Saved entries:
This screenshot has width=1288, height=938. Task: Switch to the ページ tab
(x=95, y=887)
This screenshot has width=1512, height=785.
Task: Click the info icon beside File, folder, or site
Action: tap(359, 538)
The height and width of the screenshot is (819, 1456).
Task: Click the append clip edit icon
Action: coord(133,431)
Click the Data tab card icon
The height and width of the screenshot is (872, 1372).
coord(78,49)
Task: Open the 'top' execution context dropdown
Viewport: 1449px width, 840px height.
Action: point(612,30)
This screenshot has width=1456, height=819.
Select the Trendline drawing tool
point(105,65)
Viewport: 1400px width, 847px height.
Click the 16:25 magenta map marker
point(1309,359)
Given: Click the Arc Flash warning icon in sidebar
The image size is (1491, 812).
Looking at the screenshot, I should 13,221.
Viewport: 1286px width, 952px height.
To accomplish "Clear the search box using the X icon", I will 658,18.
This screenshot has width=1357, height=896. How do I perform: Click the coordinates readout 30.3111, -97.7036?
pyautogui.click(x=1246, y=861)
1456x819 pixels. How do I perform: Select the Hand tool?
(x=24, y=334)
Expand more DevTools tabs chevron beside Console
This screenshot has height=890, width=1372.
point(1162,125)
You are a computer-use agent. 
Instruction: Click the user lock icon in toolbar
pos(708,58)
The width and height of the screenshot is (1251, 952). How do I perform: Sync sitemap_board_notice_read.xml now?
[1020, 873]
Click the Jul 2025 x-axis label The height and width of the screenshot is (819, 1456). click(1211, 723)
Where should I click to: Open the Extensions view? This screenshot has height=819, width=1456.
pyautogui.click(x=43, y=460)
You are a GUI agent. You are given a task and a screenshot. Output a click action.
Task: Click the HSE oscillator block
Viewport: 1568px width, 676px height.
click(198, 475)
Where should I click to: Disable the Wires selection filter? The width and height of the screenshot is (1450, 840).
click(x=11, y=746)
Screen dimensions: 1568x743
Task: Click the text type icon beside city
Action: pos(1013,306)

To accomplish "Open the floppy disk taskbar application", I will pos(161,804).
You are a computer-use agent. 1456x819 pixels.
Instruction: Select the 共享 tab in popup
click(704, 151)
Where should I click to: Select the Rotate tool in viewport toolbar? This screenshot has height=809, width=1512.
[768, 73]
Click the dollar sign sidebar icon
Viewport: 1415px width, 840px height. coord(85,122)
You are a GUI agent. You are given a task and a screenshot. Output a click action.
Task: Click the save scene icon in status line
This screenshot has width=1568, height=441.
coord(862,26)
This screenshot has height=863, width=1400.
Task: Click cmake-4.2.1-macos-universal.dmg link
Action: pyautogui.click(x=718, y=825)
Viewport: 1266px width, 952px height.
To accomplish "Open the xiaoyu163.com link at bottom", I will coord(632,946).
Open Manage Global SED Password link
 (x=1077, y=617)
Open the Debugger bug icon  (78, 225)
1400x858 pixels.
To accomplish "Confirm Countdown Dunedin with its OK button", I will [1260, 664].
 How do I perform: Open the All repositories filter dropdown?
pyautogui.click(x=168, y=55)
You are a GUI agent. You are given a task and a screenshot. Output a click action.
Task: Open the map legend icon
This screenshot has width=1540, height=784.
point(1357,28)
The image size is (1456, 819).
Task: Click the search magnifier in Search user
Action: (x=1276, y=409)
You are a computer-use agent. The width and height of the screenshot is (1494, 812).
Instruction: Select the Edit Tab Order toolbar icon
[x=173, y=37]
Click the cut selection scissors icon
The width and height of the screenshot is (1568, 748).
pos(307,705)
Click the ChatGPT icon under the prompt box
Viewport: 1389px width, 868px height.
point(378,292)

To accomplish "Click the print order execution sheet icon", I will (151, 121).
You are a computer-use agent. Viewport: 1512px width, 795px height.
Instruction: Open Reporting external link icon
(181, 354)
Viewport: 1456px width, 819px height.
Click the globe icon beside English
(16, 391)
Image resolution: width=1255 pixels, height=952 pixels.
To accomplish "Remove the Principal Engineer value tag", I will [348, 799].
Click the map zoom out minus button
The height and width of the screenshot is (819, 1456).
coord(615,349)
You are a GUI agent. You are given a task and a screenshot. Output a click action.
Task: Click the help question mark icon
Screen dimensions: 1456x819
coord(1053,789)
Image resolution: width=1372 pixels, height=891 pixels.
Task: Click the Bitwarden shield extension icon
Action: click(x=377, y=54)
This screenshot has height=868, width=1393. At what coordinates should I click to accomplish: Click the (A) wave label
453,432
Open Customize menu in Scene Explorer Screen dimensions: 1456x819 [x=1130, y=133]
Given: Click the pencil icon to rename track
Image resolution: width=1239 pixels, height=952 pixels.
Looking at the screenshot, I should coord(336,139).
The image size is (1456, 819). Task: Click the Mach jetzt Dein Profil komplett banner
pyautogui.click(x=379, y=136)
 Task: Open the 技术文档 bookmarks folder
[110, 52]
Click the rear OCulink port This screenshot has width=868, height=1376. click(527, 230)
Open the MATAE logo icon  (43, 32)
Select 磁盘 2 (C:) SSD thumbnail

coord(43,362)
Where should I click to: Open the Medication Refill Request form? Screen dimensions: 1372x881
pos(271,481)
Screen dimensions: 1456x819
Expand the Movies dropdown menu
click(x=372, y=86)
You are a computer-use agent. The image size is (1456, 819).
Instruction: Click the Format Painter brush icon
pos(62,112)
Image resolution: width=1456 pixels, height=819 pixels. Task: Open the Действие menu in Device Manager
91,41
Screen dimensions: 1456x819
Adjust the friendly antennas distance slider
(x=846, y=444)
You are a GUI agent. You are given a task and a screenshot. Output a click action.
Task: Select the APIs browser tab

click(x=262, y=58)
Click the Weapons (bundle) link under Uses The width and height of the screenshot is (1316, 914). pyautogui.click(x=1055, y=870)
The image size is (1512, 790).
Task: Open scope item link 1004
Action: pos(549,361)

WHAT THE EXERCISE ASKS:
Exact copies of all the records are required.

ANSWER TO THE PROBLEM:
This screenshot has width=1288, height=938. Task: Switch to the ページ tab
(x=95, y=887)
This screenshot has width=1512, height=785.
Task: Click the info icon beside File, folder, or site
Action: tap(359, 538)
The height and width of the screenshot is (819, 1456).
Task: Click the append clip edit icon
Action: coord(133,431)
Click the Data tab card icon
The height and width of the screenshot is (872, 1372).
coord(78,49)
Task: Open the 'top' execution context dropdown
Viewport: 1449px width, 840px height.
Action: point(612,30)
This screenshot has width=1456, height=819.
Select the Trendline drawing tool
point(105,65)
Viewport: 1400px width, 847px height.
Click the 16:25 magenta map marker
point(1309,359)
Given: Click the Arc Flash warning icon in sidebar
The image size is (1491, 812).
Looking at the screenshot, I should 13,221.
Viewport: 1286px width, 952px height.
To accomplish "Clear the search box using the X icon", I will 658,18.
This screenshot has width=1357, height=896. How do I perform: Click the coordinates readout 30.3111, -97.7036?
pyautogui.click(x=1246, y=861)
1456x819 pixels. How do I perform: Select the Hand tool?
(x=24, y=334)
Expand more DevTools tabs chevron beside Console
This screenshot has height=890, width=1372.
point(1162,125)
You are a computer-use agent. 
Instruction: Click the user lock icon in toolbar
pos(708,58)
The width and height of the screenshot is (1251, 952). How do I perform: Sync sitemap_board_notice_read.xml now?
[1020, 873]
Click the Jul 2025 x-axis label The height and width of the screenshot is (819, 1456). click(1211, 723)
Where should I click to: Open the Extensions view? This screenshot has height=819, width=1456.
pyautogui.click(x=43, y=460)
You are a GUI agent. You are given a task and a screenshot. Output a click action.
Task: Click the HSE oscillator block
Viewport: 1568px width, 676px height.
click(198, 475)
Where should I click to: Disable the Wires selection filter? The width and height of the screenshot is (1450, 840).
click(x=11, y=746)
Screen dimensions: 1568x743
Task: Click the text type icon beside city
Action: pos(1013,306)

To accomplish "Open the floppy disk taskbar application", I will pos(161,804).
You are a computer-use agent. 1456x819 pixels.
Instruction: Select the 共享 tab in popup
click(704, 151)
Where should I click to: Select the Rotate tool in viewport toolbar? This screenshot has height=809, width=1512.
[768, 73]
Click the dollar sign sidebar icon
Viewport: 1415px width, 840px height. coord(85,122)
You are a GUI agent. You are given a task and a screenshot. Output a click action.
Task: Click the save scene icon in status line
This screenshot has width=1568, height=441.
coord(862,26)
This screenshot has height=863, width=1400.
Task: Click cmake-4.2.1-macos-universal.dmg link
Action: pyautogui.click(x=718, y=825)
Viewport: 1266px width, 952px height.
To accomplish "Open the xiaoyu163.com link at bottom", I will coord(632,946).
Open Manage Global SED Password link
 (x=1077, y=617)
Open the Debugger bug icon  (78, 225)
1400x858 pixels.
To accomplish "Confirm Countdown Dunedin with its OK button", I will [1260, 664].
 How do I perform: Open the All repositories filter dropdown?
pyautogui.click(x=168, y=55)
You are a GUI agent. You are given a task and a screenshot. Output a click action.
Task: Open the map legend icon
This screenshot has width=1540, height=784.
point(1357,28)
The image size is (1456, 819).
Task: Click the search magnifier in Search user
Action: (x=1276, y=409)
You are a computer-use agent. The width and height of the screenshot is (1494, 812).
Instruction: Select the Edit Tab Order toolbar icon
[x=173, y=37]
Click the cut selection scissors icon
The width and height of the screenshot is (1568, 748).
pos(307,705)
Click the ChatGPT icon under the prompt box
Viewport: 1389px width, 868px height.
point(378,292)

To accomplish "Click the print order execution sheet icon", I will (151, 121).
You are a computer-use agent. Viewport: 1512px width, 795px height.
Instruction: Open Reporting external link icon
(181, 354)
Viewport: 1456px width, 819px height.
Click the globe icon beside English
(16, 391)
Image resolution: width=1255 pixels, height=952 pixels.
To accomplish "Remove the Principal Engineer value tag", I will [348, 799].
Click the map zoom out minus button
The height and width of the screenshot is (819, 1456).
coord(615,349)
You are a GUI agent. You are given a task and a screenshot. Output a click action.
Task: Click the help question mark icon
Screen dimensions: 1456x819
coord(1053,789)
Image resolution: width=1372 pixels, height=891 pixels.
Task: Click the Bitwarden shield extension icon
Action: click(x=377, y=54)
This screenshot has height=868, width=1393. At what coordinates should I click to accomplish: Click the (A) wave label
453,432
Open Customize menu in Scene Explorer Screen dimensions: 1456x819 [x=1130, y=133]
Given: Click the pencil icon to rename track
Image resolution: width=1239 pixels, height=952 pixels.
Looking at the screenshot, I should coord(336,139).
The image size is (1456, 819). Task: Click the Mach jetzt Dein Profil komplett banner
pyautogui.click(x=379, y=136)
 Task: Open the 技术文档 bookmarks folder
[110, 52]
Click the rear OCulink port This screenshot has width=868, height=1376. click(527, 230)
Open the MATAE logo icon  (43, 32)
Select 磁盘 2 (C:) SSD thumbnail

coord(43,362)
Where should I click to: Open the Medication Refill Request form? Screen dimensions: 1372x881
pos(271,481)
Screen dimensions: 1456x819
Expand the Movies dropdown menu
click(x=372, y=86)
You are a computer-use agent. The image size is (1456, 819).
Instruction: Click the Format Painter brush icon
pos(62,112)
Image resolution: width=1456 pixels, height=819 pixels. Task: Open the Действие menu in Device Manager
91,41
Screen dimensions: 1456x819
Adjust the friendly antennas distance slider
(x=846, y=444)
You are a GUI agent. You are given a task and a screenshot. Output a click action.
Task: Select the APIs browser tab

click(x=262, y=58)
Click the Weapons (bundle) link under Uses The width and height of the screenshot is (1316, 914). pyautogui.click(x=1055, y=870)
The image size is (1512, 790).
Task: Open scope item link 1004
Action: pos(549,361)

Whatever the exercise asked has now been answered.